Last’s year’s October harvest moon was one I will never forget.
It was a witness that night when I had to pick up Laura (a pseudonym) at the apple farm with two police officers. We left the farm in such haste that Laura’s belongings were scattered throughout various plastic bags. It was a rescue mission more reminiscent of a crime scene.
She could not leave without lovingly saying goodbye to each of the women with whom she had shared that awful crammed bunkhouse. When she was ready, she turned to me and said, “Let’s go.”
We walked together, Laura on crutches with much pain, tears flowing down her face, tears that quickly became contagious.
The tall, white, male police officers were shocked. They had no clue that migrant women lived and worked in their community, let alone what some had to go through to earn a living producing food that ended up on our kitchen tables. One of the officers confessed, “Apples are never going to taste the same again.”
Laura’s crime was to have been injured at work. She lost her balance, fell off the tractor, and her legs were crushed by its wheels. As soon as she regained consciousness after her first surgery, an official from the Mexican consulate in Toronto started harassing her. She was pressured to sign forms that would withdraw her rights to treatment and benefits in Canada and return her immediately to her rural village in the state of Puebla.
That way her employer would not incur increases in Workers Compensation premiums. The plan was to send her back to Mexico as soon as possible, essentially discarding her.
We advised her differently – of her right to lost wages and to treatment in Canada. Earlier that night, the employer had waited for me and my travel companion. Clearly inebriated, he violently lunged at us, threatened me and physically assaulted my companion. He told us that he was the boss and he decides what is done or not done with his workers.
The only way to ensure Laura would not be repatriated against her will was to remove her from the farm. Since it was private property, the only way we could do that was with the police.
This was the same farm where, two years ago, another group of migrant women had fought back against the employer’s insistence they could not leave the premises after work – not even for a walk down the road.
Those stories are a part of a hidden reality among migrant women who work in rural Ontario through temporary visa permits. Most work through the Seasonal Agricultural Workers Program, where men significantly outnumber women workers. With few contracts for women, women seek to protect their place in the program because they are dependent on the wages to sustain themselves, their children, and their families back in rural Mexico.
Most dream of their children rising out of poverty through better education. Sometimes women migrate, too, to escape violence, only to find it again in a different context with other actors, such as their employers, consulate officials, and sometimes even co-workers.
Many times women prefer to endure inhumane living conditions, abusive treatment, and dangerous working conditions in order to keep this dream alive.
It is well documented that migration is part of many household survival strategies Mexican women have had to undertake, not only to the U.S. but also into Canada. Less is known about those experiences in Canada, a country known for its respect for human rights, but like many other Western economies increasingly reliant on migrant labour as a form of cheap, flexible, and subservient labour.

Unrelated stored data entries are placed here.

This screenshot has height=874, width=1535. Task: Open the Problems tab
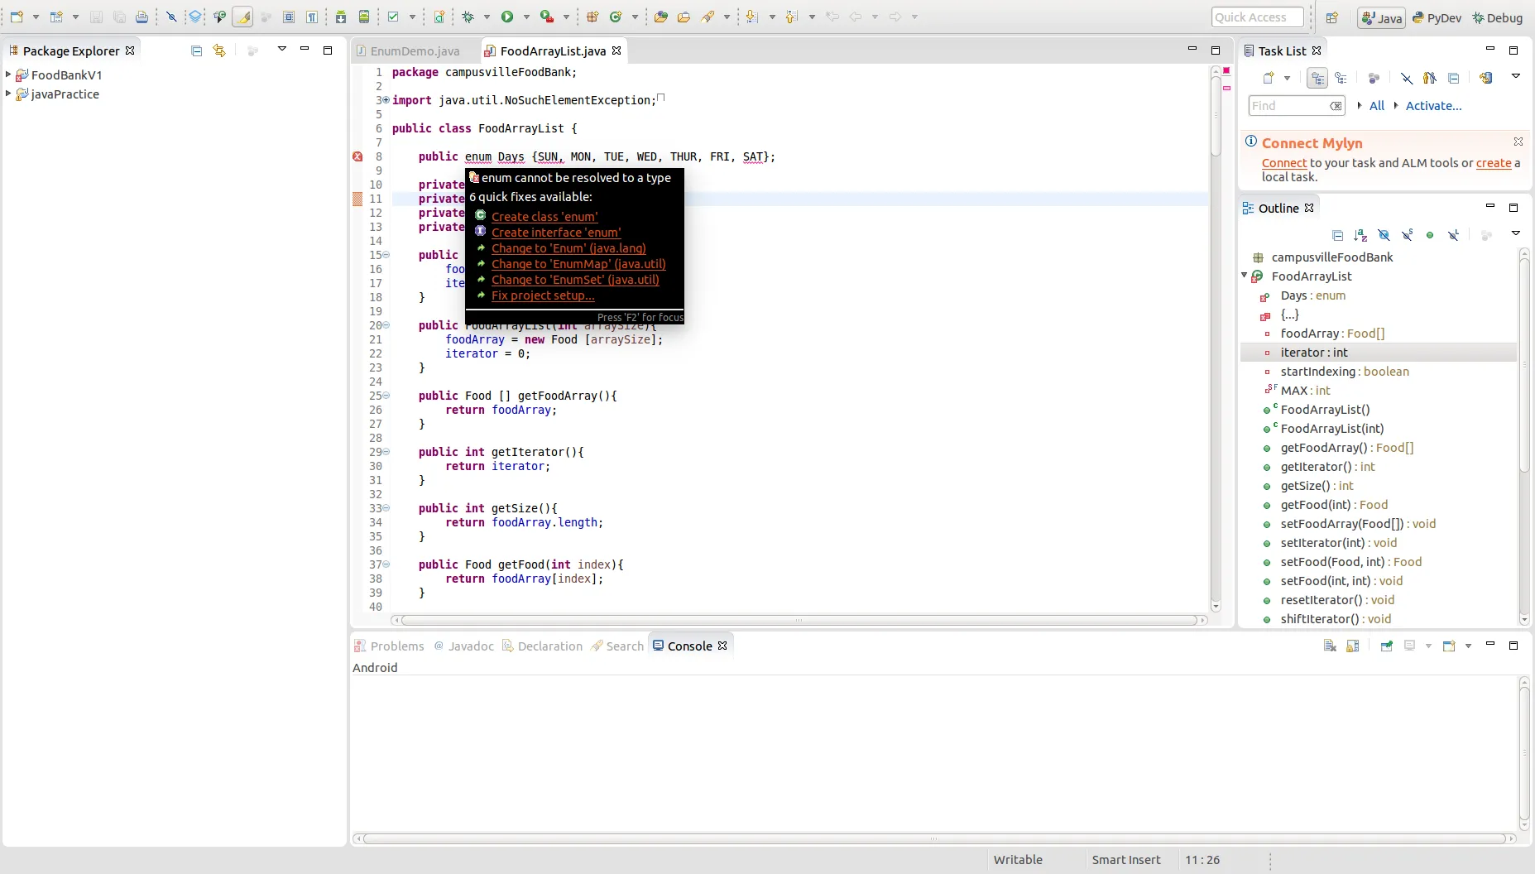396,646
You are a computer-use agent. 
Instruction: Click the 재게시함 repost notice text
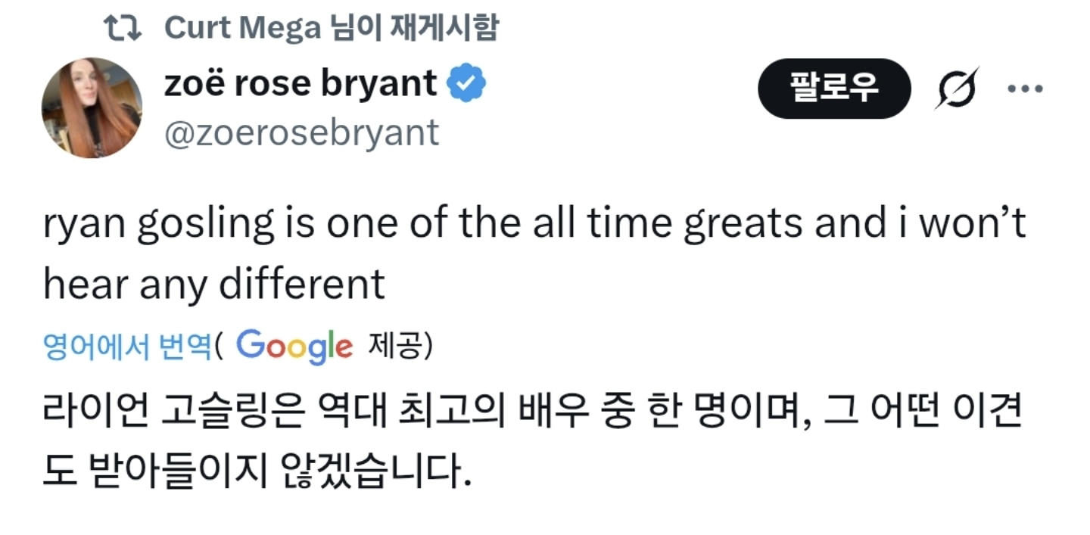point(443,28)
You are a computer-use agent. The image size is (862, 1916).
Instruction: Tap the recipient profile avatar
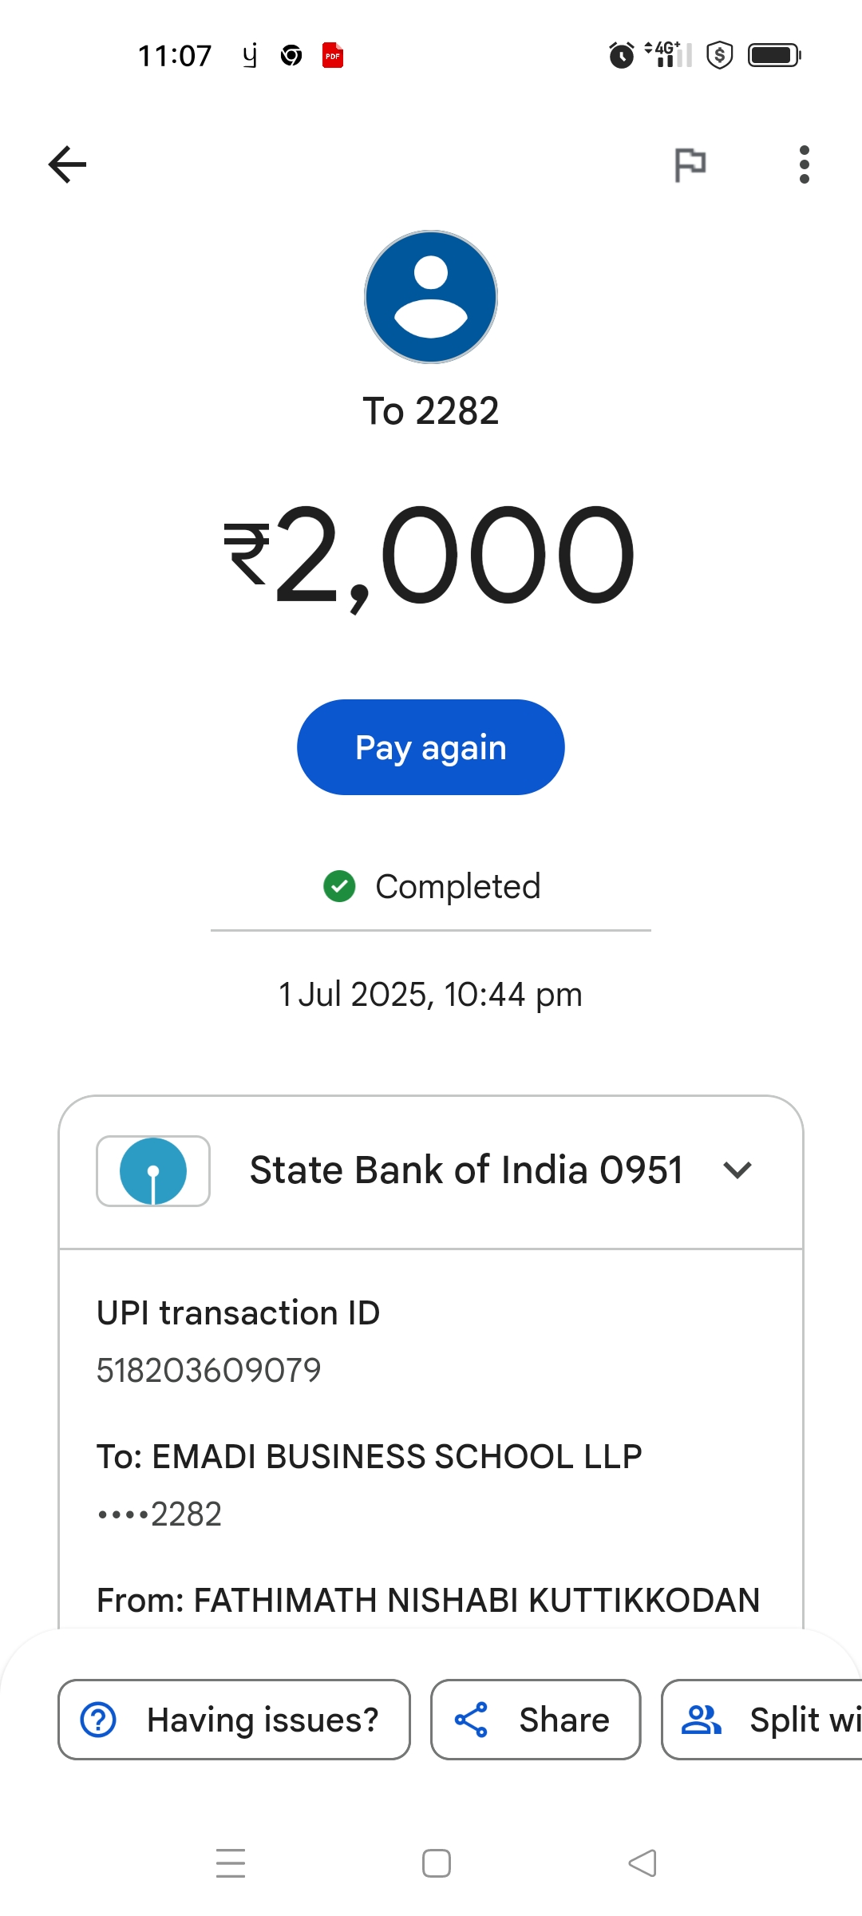[431, 297]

Migrant labour has indeed become a structural necessity for the agricultural industry in Canada. Their poverty is capitalized upon by employers. Poverty among women becomes a disciplining factor for labour control that makes available workers willing to work for less money – and with no rights.
Time and time again women of the program confess that migration to Canada is like a trap. Even though they may want to stop migrating they cannot because wages in Mexico keep them impoverished. Since most of the women are lone mothers, women find no other choice than to leave their children for months a time in order to provide for their basic needs.
Rural Women Making Change and Justicia for Migrant Workers have worked with local service providers to respond to migrant women’s specific needs in rural communities. But most government funded agencies and community centres do not have the mandate to service migrant women – our research and documentation of the vulnerabilities women face often fall on deaf ears.
In many instances employers respond by punishing women by not hiring them at all instead of being responsive to their needs as human beings.
That night at the farm I realized how terrified women were of their employer – and of losing their contracts. When the employer was yelling and berating us, two women looked on from afar. Paralyzed by fear, they could not do a thing. I realized that a collective for the rights of migrant workers cannot solely be about workers rights but also for life and dignity. I have heard this many times before among Maquila women workers in Mexico and Central America but that night this message was all the more urgent and tangible.
We have to create and support humane forms of generating a living so that we truly engage in the global project to eradicate poverty.
Evelyn Encalada Grez is a researcher with Rural Women Making Change, and is co-founder of Justicia for Migrant Workers.